Osmanlı'da Kurban Bayramı
İslam dinine özgü olan Kurban Bayramı'nın, Osmanlı kültüründe büyük bir önemi var.
Yaşadığımız coğrafyada hala unutturulmamaya çalışılan bayrama özel birçok güzel gelenek var. Akrabaları ve büyükleri mutlaka ziyaret etmek, ihtiyaç sahiplerine yardımda bulunmak, çocukları sevindirmek, bayrama özel yemekler hazırlamak… Hepsi birbirinden güzel, heyecan verici ve bize ait.

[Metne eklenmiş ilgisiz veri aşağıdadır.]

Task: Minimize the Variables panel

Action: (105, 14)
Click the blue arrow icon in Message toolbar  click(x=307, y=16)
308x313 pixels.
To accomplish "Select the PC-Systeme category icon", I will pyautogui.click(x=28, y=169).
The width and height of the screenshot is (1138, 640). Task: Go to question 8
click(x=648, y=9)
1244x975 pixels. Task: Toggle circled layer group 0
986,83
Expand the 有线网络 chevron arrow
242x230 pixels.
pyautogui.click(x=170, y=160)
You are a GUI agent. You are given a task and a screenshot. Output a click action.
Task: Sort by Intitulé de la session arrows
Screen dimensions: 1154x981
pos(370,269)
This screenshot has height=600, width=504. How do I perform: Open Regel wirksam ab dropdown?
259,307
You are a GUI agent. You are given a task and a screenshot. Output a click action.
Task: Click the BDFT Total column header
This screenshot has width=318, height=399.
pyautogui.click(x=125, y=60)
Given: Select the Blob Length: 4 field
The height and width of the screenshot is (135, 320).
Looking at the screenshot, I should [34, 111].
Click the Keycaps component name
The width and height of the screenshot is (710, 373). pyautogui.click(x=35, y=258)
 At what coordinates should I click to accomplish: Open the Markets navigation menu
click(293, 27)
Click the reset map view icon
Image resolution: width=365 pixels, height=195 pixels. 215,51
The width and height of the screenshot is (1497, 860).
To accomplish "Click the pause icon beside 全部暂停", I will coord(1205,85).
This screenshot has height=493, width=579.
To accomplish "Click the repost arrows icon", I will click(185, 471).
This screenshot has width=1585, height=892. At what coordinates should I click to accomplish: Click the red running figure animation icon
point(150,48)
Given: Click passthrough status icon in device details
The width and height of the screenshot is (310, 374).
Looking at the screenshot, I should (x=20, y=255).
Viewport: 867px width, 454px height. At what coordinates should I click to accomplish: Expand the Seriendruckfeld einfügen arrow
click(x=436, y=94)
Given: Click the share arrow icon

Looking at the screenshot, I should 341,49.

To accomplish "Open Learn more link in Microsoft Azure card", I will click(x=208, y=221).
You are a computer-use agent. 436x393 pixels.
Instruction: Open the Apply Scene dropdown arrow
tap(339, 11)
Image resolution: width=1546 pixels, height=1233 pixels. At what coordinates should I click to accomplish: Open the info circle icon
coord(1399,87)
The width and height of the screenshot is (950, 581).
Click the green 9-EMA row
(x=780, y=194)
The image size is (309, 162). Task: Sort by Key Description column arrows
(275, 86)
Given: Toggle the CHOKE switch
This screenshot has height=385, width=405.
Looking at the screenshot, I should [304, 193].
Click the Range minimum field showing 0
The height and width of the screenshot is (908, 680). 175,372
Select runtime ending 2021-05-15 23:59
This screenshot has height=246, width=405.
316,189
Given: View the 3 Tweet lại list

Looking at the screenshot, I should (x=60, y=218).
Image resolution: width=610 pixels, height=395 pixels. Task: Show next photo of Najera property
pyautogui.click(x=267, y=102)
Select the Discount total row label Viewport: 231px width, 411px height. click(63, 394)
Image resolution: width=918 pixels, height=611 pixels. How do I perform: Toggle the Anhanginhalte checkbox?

Bu bayram zaman yolculuğuna çıkalım ve geçmişe gidelim. Osmanlı'da Kurban Bayramı nasıl yaşanıyordu?
Bayram zamanı sarayda ve halk arasında özel törenler düzenlenir, sarayda padişah ile yapılan bayramlaşmaya Muayede Alayı ya da Resm-i Muayede adı verilirdi. Padişah bayramdan önce, uzak durulması gereken davranışların, vazifelilerin alması gereken tedbirlerin, sokakların temizlenmesi gibi maddelerin yer aldığı tembihname yayınlardı. Bu tembihnamelerle birlikte evlerde ve saraylarda temizlik başlardı.
Tembihnameyle birlikte insanlar ikaz edilir, maddi ve manevi temizliğe yönlendirilirdi.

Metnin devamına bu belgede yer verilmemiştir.